» EXERCISE BRIEF
Copy out every line of the data that has the word "agent" somewhere in it.

Stored items

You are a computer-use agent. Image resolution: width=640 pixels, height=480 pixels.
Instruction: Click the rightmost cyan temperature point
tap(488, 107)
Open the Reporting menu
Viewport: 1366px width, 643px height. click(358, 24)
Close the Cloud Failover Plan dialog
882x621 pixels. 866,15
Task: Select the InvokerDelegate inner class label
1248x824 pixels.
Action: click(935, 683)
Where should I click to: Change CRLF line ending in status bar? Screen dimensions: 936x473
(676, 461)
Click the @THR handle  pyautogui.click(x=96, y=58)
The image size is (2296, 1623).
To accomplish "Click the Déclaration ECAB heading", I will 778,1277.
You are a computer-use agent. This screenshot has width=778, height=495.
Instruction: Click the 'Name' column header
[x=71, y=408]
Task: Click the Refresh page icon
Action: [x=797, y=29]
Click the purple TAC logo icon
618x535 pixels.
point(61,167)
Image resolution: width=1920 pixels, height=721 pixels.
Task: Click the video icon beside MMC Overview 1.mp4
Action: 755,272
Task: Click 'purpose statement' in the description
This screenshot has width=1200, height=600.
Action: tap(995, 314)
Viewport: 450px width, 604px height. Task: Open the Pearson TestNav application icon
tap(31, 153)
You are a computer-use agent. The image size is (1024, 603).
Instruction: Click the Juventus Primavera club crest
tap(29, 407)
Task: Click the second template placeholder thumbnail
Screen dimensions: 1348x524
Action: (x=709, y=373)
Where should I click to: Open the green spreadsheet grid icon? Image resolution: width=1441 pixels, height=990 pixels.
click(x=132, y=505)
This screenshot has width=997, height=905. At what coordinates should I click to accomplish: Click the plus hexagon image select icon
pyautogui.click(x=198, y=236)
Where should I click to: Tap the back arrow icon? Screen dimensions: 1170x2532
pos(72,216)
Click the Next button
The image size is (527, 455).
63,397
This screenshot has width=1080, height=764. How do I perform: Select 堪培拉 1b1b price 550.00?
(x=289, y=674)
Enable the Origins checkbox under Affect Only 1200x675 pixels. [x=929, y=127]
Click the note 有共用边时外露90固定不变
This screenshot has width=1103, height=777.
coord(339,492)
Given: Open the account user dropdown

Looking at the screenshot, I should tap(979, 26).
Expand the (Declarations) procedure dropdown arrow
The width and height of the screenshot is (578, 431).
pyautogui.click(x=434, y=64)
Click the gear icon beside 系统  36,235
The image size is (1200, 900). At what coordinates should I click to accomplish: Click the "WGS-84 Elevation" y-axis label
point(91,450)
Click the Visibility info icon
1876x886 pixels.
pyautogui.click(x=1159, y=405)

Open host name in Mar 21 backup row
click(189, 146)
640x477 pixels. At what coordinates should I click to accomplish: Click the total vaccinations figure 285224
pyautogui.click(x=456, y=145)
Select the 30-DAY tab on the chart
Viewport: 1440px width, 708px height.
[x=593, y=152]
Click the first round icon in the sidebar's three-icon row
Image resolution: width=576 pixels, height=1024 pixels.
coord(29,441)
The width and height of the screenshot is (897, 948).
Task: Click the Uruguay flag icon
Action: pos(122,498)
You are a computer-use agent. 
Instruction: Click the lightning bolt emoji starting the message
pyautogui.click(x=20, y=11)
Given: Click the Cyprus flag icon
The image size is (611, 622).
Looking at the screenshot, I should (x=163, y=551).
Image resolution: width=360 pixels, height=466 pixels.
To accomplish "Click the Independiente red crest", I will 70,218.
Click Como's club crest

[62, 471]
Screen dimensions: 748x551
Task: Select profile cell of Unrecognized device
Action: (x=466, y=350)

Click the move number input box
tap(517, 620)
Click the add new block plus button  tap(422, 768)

» RESPONSE TO THE EXERCISE
You are a computer-use agent. Image resolution: width=640 pixels, height=480 pixels.
You are a computer-use agent. This screenshot has width=778, height=495.
You are a computer-use agent. The image size is (1024, 603).
You are a computer-use agent. 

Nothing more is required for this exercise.